> [やること A]:
ジャイアントシュナウザーについての文章では、子犬の値段が高いとされています。その理由を、文章に書かれていることをもとに一〜三文で説明してください。
> [やること B]:
次の(i)〜(iii)が、ジャイアントシュナウザーについての文章の内容と合っているかどうか、それぞれ「はい」か「いいえ」で答えてください。あわせて、決め手となる文章の言葉をそのまま引いてください。
(i) ペットショップでよく売られている。
(ii) 子どもとも仲良くできる。
(iii) 子犬の代金のほかには、お金はかからない。
> [やること C]:
ジャイアントシュナウザーについての文章の続きを、最後の文のあとから書いてください。

> [読む文章]:
=-=-=
落ち着いた性格ではありますが、警戒心や独立心が強く自らの考えで行動することができるため、まさに警察犬のような使役犬に適していると言えるでしょう。
一方で遊び好きな一面もあり、子どもとも仲良く接することができます。
そういったことから家庭犬としても人気が出ています。
ジャイアントシュナウザーの価格やブリーダーは?
もし、ジャイアントシュナウザーを飼育してみたいという場合は、専門のブリーダーから購入することができます。
日本ではまだまだ希少な犬種なので、ペットショップで販売されることはまずありません。
ブリーダーの数自体も少ないので、ヨーロッパなどの海外から輸入するケースも多いです。
そのため子犬の価格は高く、20~40万円程度はかかると考えて良いでしょう。
子犬の価格だけでなく、保険やワクチンの料金も発生することを忘れないでください。
=-=-=
> [提示資料]:
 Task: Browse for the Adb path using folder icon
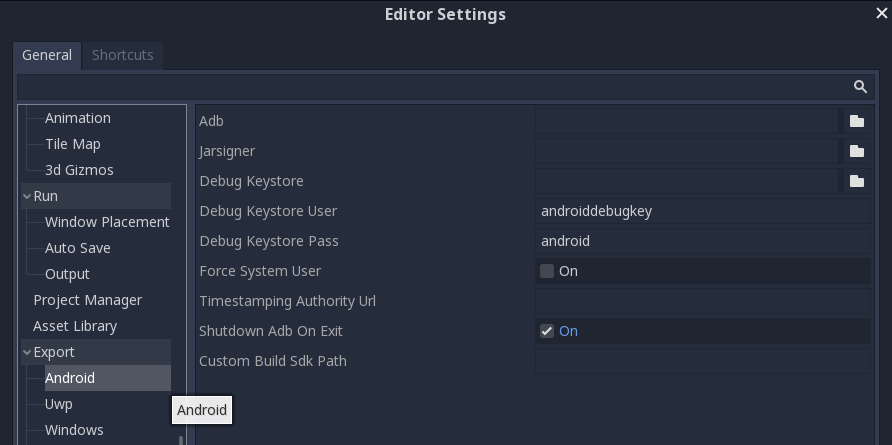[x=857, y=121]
=-=-=
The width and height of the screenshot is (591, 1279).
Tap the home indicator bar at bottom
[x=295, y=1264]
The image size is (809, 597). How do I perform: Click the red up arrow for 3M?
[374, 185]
=-=-=
> [回答欄 A]:
日本ではまだとても珍しい犬種で、ブリーダーの数も少ないからです。そのため、ヨーロッパなどの海外から輸入することが多く、子犬の値段が高くなっています。

> [回答欄 B]:
(i) いいえ:「ペットショップで販売されることはまずありません。」
(ii) はい:「子どもとも仲良く接することができます。」
(iii) いいえ:「保険やワクチンの料金も発生することを忘れないでください。」

> [回答欄 C]:
近年ではインターネット等で気軽に検索ができるので、気になるブリーダーを見つけたら早めに連絡をとってみると良いでしょう。
ただ、いくら数が少ないと言っても、病気の心配がある子犬を購入しないように気をつけてくださいね。
飼育にかかる費用
ジャイアントシュナウザーは大型犬なので、飼うための設備や餌代などの費用が他の犬に比べると高額になってしまいます。
具体的な費用例としては、
・ケージ...20,000~100,000円
・首輪、リード...3,000~5,000円
・トイレ用品...トレー10,000円+シート毎月6,000円
・滑り止めなどの床材...30,000~50,000円
・ケア用品(ブラシ、シャンプーなど)...5,000円
・トリミング代...1回6,000~10,000円
・餌、おやつ代...毎月15,000~30,000円
・狂犬病やフィラリアの予防接種など...毎年10,000~20,000円
といった費用がかかることが考えられます。
また、ケガや病気をしてしまった際も大型犬の医療費は高額になりがちですので、費用面でもよく考えたうえで飼うようにしてくださいね。
しつけのポイント
しつけに関しては、賢く物覚えも早いことからそれほど大変ではないでしょう。
とはいえ、体が大きく力も強いため、しっかりと飼い主が制御できる関係性にしなければなりません。
幼犬のうちから服従訓練を徹底して行い主従関係を築き上げ、社会性も身につけさせておきましょう。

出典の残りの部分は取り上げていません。